For the blue whale, feeding is an Olympic event. The largest animal on Earth dives 500 meters at speeds of up to 3 meters per second, U-turns toward the surface, and then opens its colossal mouth to scoop up clouds of krill and filter them from the water with its brushlike teeth. A new study reveals that this massive energy expenditure is worth it. Although the whales are feasting on some of the smallest creatures on the planet, the dive fills them with enough sustenance to survive.

To understand the energetics of the blue whale’s feeding behavior, Robert Shadwick, a biomechanic at the University of British Columbia in Canada, and colleagues analyzed data collected from digital tags suctioned-cupped to the whales’ back. The tags, which travel with the animal on its descent to the clouds of shrimplike krill, measure the animal’s speed, depth, orientation and the number of times it beats its tail; they then pop off and float to the surface, ready to be retrieved by pursuing biologists. Combining data from these tags with measurements of whale jaws from museum specimens, the team modeled the drag experienced by the whale as it performs its complex underwater acrobatics.

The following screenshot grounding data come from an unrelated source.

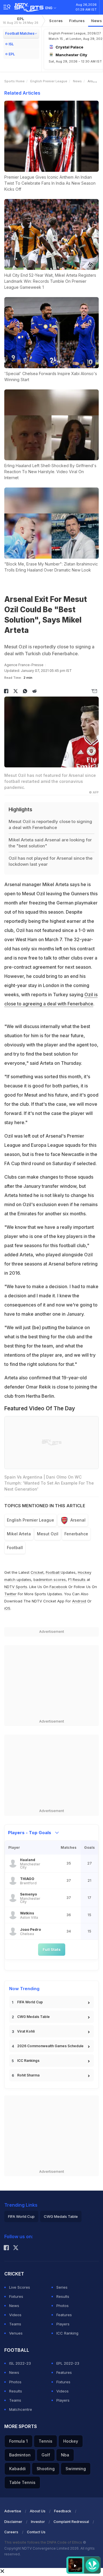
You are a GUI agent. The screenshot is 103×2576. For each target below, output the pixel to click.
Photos (62, 2305)
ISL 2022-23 (20, 2363)
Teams (15, 2324)
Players (63, 2324)
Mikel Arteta (19, 1533)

The whales use about 63,000 kilojoules of energy on each dive, the researchers report online today in The Journal of Experimental Biology. But they also eat about 1260 kilograms of krill, as calculated from the average number of krill present in the 80 metric tons of water they gulp. And that provides the whales with about 100 times more energy from the tiny creatures than they spend capturing them.

Blue whales need that extra energy because they devote such a small proportion of their lives to feeding, says Ann Pabst, a functional morphologist at the University of North Carolina, Wilmington, who was not involved with the study. She notes that the animals spend many months either migrating to and from feeding grounds or reproducing, and during these periods they must survive off their fat reserves.

Pabst adds that the new study was possible only because of new tagging technologies, which were developed by the U.S. Navy to measure pressure deep in the ocean. The tags provide so much information that “we can almost visualize what is going on at [these] depths,” she says.

The researchers hope the work aids conservation efforts. Due in part to increased human consumption of krill as fish stocks run low, blue whale numbers are only 3% of what they were in the 1800s. The data could help conservationists make a stronger argument for how much krill the whales need to survive.